RI Terancam Krisis Sulfur, 80% Diimpor dari Arab Cs!
Jakarta, CNBC Indonesia - Ketergantungan terhadap impor sulfur mulai mengancam keberlangsungan industri hilirisasi nikel Indonesia. Adapun, gangguan rantai pasok global terutama dari kawasan Timur Tengah, berpotensi mengganggu operasional pabrik pengolahan nikel berbasis hidrometalurgi.
Ketua Umum Forum Industri Nikel Indonesia (FINI) Arif Perdana Kusumah mengungkapkan sekitar 75-80% kebutuhan impor sulfur Indonesia pada 2025 berasal dari Timur Tengah. Adapun dari total sekitar 5,3 juta ton impor, porsi terbesar disuplai oleh negara-negara di kawasan tersebut.
"Pasokan yang sangat terkonsentrasi ini, setelah penutupan Selat Hormuz, mengakibatkan terganggunya bahkan akan terputusnya sumber bahan baku utama untuk refinery HPAL di Indonesia," ujarnya kepada CNBC Indonesia, Kamis (23/4/2026).
Arif mengatakan sulfur merupakan komponen krusial dalam industri hilirisasi nikel, khususnya untuk memproduksi asam sulfat yang digunakan dalam proses pelindian (leaching) pada fasilitas pengolahan berbasis High Pressure Acid Leaching (HPAL).
"Produksi MHP (Mixed Hydroxide Precipitate) battery grade nickel dengan menggunakan teknologi HPAL yang sangat bergantung pada asam sulfat," katanya.
Dari sisi kebutuhan, industri membutuhkan sekitar 10-12 ton sulfur untuk menghasilkan 1 ton nikel dalam bentuk MHP. Hal ini menjadikan sulfur sebagai salah satu komponen biaya terbesar dalam proses produksi HPAL.
"Sebagai negara produsen terbesar untuk material nikel-kobalt (MHP) dari proyek-proyek HPAL, Indonesia sangat bergantung pada impor sulfur dari Timur Tengah," katanya.
Sebagaimana diketahui, pemerintah mulai mewaspadai potensi gangguan pada rantai pasok sulfur yang dapat berdampak pada program hilirisasi nikel. Hal tersebut diketahui setelah Ketua Dewan Ekonomi Nasional (DEN) Luhut Binsar Pandjaitan bertemu Presiden Prabowo Subianto di Istana Negara.

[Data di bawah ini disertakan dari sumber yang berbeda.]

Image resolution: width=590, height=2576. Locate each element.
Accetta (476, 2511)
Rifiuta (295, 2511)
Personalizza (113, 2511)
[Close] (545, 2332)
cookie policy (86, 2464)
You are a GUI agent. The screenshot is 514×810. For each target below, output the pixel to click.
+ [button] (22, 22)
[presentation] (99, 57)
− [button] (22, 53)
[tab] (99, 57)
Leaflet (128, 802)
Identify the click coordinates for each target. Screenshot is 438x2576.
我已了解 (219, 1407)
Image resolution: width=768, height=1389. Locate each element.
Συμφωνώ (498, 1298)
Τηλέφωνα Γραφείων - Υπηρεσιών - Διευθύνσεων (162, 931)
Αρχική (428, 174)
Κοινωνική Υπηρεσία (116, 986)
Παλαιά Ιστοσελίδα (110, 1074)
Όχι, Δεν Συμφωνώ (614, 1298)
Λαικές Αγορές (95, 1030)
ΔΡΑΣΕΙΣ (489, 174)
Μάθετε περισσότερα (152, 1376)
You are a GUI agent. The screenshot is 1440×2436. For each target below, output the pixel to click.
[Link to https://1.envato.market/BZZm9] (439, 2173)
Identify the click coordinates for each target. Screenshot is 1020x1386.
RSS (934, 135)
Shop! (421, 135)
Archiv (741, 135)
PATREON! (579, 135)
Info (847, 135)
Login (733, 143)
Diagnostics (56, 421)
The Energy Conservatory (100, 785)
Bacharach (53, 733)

Dalam pertemuan tersebut, Luhut menyampaikan sejumlah perkembangan terkini, termasuk risiko dari konflik global yang berpotensi berkepanjangan terhadap sektor energi dan komoditas strategis.
Melalui unggahan di akun instagram pribadinya @luhut.pandjaitan, ia menyampaikan bahwa dalam tiga bulan ke depan, pertumbuhan dan aktivitas ekonomi Indonesia masih relatif terjaga.
Namun demikian, pemerintah telah menyiapkan skenario untuk mengantisipasi berbagai kemungkinan guna menghadapi situasi global yang semakin memburuk.
"Terutama jika konflik global ini berlangsung lebih lama dari yang kita perkirakan. Salah satu yang kami cermati adalah lonjakan harga energi," terang Luhut, dikutip Kamis (23/4/2026).
Selain itu, pemerintah juga mencermati potensi gangguan rantai pasok komoditas penting lainnya, terutama sulfur. Luhut menilai, komoditas ini memiliki peran krusial dalam proses hilirisasi nikel serta pengembangan baterai kendaraan listrik di Indonesia.
"Selain energi, kami juga mencermati gangguan rantai pasok komoditas strategis lainnya; seperti sulfur yang krusial bagi hilirisasi nikel dan baterai kendaraan listrik," ujarnya.